The role of androgens on hypoxia‐inducible factor (HIF)‐1α‐induced angiogenesis and on the survival of ischemically challenged skin flaps in a rat model

Abstract

Effects of androgens on angiogenesis are controversial. Hypoxia-inducible factor (HIF)-1α promotes expression of vascular endothelial growth factor (VEGF) that stimulates angiogenesis. This study investigates whether androgens stabilize HIF-1α in endothelial cells, and androgen depletion decreases VEGF concentrations and skin flap survival. Male human umbilical vein endothelial cells (HUVECs) were exposed to dihydrotestosterone (DHT) and HIF-1α expression was measured.

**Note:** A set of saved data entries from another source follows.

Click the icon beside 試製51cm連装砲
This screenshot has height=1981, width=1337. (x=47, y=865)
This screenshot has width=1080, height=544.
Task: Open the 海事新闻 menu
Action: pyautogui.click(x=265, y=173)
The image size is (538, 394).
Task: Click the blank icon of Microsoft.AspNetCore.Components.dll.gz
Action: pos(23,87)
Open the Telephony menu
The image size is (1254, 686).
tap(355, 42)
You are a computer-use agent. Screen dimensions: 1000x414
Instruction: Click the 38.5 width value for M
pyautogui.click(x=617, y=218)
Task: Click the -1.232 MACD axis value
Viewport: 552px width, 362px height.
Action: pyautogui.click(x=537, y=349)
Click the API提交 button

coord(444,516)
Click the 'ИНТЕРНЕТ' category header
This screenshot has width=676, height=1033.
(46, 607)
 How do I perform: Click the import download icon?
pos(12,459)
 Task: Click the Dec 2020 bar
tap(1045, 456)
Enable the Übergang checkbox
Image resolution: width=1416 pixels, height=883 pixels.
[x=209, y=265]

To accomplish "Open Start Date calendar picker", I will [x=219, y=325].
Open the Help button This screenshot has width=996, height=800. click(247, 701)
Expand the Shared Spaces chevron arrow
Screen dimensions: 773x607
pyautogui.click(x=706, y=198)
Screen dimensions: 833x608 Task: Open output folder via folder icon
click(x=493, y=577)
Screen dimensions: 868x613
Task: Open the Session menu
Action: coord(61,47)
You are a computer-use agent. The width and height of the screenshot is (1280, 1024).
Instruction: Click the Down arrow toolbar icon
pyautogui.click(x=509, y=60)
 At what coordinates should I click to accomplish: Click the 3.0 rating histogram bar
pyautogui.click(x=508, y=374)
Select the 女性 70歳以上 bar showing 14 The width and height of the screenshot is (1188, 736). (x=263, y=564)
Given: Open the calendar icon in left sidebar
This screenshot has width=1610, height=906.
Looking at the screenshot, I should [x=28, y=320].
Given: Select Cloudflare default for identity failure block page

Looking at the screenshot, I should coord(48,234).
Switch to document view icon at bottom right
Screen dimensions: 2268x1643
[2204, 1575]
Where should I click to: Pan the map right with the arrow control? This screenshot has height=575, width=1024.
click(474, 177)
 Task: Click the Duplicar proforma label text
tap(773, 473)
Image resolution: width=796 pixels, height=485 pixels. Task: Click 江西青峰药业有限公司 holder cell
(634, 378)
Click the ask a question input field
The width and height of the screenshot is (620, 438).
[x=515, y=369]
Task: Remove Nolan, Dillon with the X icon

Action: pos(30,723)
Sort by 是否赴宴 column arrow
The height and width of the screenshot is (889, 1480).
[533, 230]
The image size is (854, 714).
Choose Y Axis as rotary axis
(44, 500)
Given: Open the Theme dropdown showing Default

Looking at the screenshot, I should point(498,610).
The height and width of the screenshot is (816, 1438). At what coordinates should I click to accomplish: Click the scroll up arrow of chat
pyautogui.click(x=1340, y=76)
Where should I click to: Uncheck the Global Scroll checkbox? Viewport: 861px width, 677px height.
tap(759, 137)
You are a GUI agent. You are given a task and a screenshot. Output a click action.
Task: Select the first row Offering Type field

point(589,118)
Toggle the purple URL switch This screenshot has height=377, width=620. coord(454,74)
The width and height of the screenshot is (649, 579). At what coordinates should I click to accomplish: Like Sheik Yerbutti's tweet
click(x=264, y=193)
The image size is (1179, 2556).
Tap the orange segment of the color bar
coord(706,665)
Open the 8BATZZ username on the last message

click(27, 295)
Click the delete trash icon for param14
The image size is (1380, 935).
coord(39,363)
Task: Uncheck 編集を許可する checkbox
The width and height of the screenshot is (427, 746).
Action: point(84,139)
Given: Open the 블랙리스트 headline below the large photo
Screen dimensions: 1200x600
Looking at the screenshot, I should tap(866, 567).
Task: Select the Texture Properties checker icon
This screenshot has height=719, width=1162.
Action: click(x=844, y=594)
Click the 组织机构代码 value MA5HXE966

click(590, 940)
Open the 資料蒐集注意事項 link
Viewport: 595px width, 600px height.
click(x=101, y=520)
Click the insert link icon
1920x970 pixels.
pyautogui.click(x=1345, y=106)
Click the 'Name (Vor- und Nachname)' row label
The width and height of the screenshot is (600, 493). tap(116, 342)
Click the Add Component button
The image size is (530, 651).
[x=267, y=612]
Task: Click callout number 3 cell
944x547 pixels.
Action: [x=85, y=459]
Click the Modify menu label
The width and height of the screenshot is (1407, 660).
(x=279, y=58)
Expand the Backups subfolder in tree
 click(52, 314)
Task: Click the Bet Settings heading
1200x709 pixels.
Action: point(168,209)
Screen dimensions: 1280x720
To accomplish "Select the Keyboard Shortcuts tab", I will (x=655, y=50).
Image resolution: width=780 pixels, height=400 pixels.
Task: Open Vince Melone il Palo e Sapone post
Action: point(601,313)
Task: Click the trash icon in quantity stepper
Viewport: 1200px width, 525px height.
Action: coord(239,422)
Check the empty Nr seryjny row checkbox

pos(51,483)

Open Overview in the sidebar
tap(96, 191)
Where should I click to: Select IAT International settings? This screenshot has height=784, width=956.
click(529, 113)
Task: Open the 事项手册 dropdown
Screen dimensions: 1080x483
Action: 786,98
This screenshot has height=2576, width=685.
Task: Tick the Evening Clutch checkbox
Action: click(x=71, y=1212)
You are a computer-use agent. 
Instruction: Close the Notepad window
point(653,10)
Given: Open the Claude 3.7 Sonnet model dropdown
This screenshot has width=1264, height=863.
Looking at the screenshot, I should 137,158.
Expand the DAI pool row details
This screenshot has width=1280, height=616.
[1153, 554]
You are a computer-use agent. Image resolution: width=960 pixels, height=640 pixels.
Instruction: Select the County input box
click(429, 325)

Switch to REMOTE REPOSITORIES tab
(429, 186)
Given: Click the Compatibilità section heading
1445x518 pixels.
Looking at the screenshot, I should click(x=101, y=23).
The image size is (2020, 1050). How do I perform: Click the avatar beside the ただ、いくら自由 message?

In male Wistar rats, standardized proximally based random pattern dorsal skin flaps (3 × 9 cm) were raised 4 weeks after orchiectomy and sham operation, respectively (n = 10, each). Flap VEGF concentrations (immunohistochemistry), perfusion (Laser Doppler), and viability (digital planimetry) were measured. DHT induced HIF-1α expression in HUVECs. Androgen depletion induced decreased VEGF expression (P = 0.003), flap perfusion (P < 0.05), and survival (44.4% ± 5.2%) compared to controls (35.5% ± 4.5%; P = 0.003). In vitro, androgens may stimulate HIF-1α under normoxic conditions. In rats, androgen depletion decrease VEGF expression and flap survival.